レポートのテキスト情報に加えて、「総合評価」「選考難易度」「業界理解」「会社理解」「メンターのコミット」「自己成長」「内定直結度」「学生のレベル」「テーマの面白さ」の9項目について、5段階評価をしています。

上記の6つの部門の中から、まずは「総合評価が高かった部門」について紹介していきましょう。

「総合評価が高かった部門」

「総合評価が高かった部門」のトップ5を紹介します。この部門は、学生が総合的な観点から「就職活動に役立った」と評価した企業が選ばれます。

1位 野村総合研究所[情報処理/専門サービス]総合評価5.0

  • 選考難易度 4.3
  • 業界理解 5.0
  • 会社理解 5.0
  • メンターのコミット 4.7
  • 自己成長 4.0
  • 内定直結度 4.0
  • 学生のレベル 4.7
  • テーマの面白さ 4.7

2位 Fringe81[webサービス/インターネット附随サービス業/広告]総合評価5.0

  • 選考難易度 3.5
  • 業界理解 3.0
  • 会社理解 3.5
  • メンターのコミット 5.0
  • 自己成長 5.0
  • 内定直結度 5.0
  • 学生のレベル 4.0
  • テーマの面白さ 4.5

3位 ワークスアプリケーションズ[ソフトウェア]総合評価5.0

  • 選考難易度 4.5
  • 業界理解 4.0
  • 会社理解 3.5
  • メンターのコミット 4.5
  • 自己成長 4.5
  • 内定直結度 5.0
  • 学生のレベル 5.0
  • テーマの面白さ 3.0

4位 ネットプロテクションズ[webサービス/その他金融]総合評価4.8

  • 選考難易度 3.0
  • 業界理解 3.0
  • 会社理解 3.8
  • メンターのコミット 5.0
  • 自己成長 4.8
  • 内定直結度 3.2
  • 学生のレベル 3.6
  • テーマの面白さ 4.6

5位 日産自動車[自動車/輸送機]総合評価4.7

  • 選考難易度 3.7
  • 業界理解 4.7
  • 会社理解 4.3
  • メンターのコミット 3.7
  • 自己成長 3.7
  • 内定直結度 2.7
  • 学生のレベル 4.7
  • テーマの面白さ 4.0

インターンシップの内容

「総合評価が高かった部門」で1位となった野村総合研究所では、どのようなインターンプログラムが行われているのでしょうか。
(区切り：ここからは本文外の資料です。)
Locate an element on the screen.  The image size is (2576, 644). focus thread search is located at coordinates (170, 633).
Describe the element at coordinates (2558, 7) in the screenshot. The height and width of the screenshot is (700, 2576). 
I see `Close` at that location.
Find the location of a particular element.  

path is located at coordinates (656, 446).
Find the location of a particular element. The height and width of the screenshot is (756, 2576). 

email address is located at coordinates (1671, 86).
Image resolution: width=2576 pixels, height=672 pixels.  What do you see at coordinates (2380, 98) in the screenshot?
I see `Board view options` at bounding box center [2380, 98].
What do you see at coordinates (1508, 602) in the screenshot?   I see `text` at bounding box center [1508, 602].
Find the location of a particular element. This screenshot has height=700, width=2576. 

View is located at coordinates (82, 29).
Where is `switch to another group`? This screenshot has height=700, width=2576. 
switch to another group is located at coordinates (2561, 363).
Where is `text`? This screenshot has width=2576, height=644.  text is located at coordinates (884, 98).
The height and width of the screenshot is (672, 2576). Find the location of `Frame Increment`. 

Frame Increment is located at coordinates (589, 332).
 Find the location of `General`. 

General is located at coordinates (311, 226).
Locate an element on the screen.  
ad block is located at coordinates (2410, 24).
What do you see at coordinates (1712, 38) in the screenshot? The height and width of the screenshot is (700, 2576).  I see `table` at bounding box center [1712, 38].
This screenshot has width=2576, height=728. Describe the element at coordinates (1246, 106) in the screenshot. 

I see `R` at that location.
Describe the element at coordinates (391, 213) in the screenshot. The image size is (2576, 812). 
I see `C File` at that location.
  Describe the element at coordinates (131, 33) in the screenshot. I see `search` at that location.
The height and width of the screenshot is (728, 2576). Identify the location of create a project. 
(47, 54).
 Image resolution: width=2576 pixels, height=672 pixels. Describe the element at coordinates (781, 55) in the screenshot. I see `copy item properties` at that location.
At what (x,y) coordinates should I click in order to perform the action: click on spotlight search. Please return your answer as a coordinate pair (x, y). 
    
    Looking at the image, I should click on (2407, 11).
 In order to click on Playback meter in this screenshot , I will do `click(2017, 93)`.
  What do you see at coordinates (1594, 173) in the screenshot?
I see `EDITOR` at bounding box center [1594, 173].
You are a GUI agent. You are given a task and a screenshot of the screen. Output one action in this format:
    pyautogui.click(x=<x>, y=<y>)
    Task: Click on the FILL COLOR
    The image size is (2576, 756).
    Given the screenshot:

冬インターンのレポートの一部を紹介します。

コース:ITソリューションコース

  • 選考フロー:書類選考、1次面接、グループディスカッション
  • 開催時期:2018年2月
  • 開催期間:5日
  • 参加人数:40人
  • 内容:職場配属
  • グループワークを1日目に行った。実際のSIer業務の流れについて理解することができた。その後は職場配属。実際に職場に配属していただくかたちのインターンシップであったため、業務内容の詳しい理解につながり、大変勉強になった。

コース:経営コンサルタント

  • 選考フロー:書類選考、webテスト・SPI、1次面接、グループディスカッション、最終面接
  • 開催時期:2017年12月
  • 開催期間:5日
  • 参加人数:15人
  • 内容:企業Xが、産業Yに参加すべきか否か
  • 基本的に学生に進め方は委ねられる。ただグループによっては、所属部署の社員から進め方をある程度指示されてやっているところもあった。プログラム後半は、リサーチした情報から提案を構造化した。この段階では議論が活発的に生まれ、時に社員と議論をする場面もある。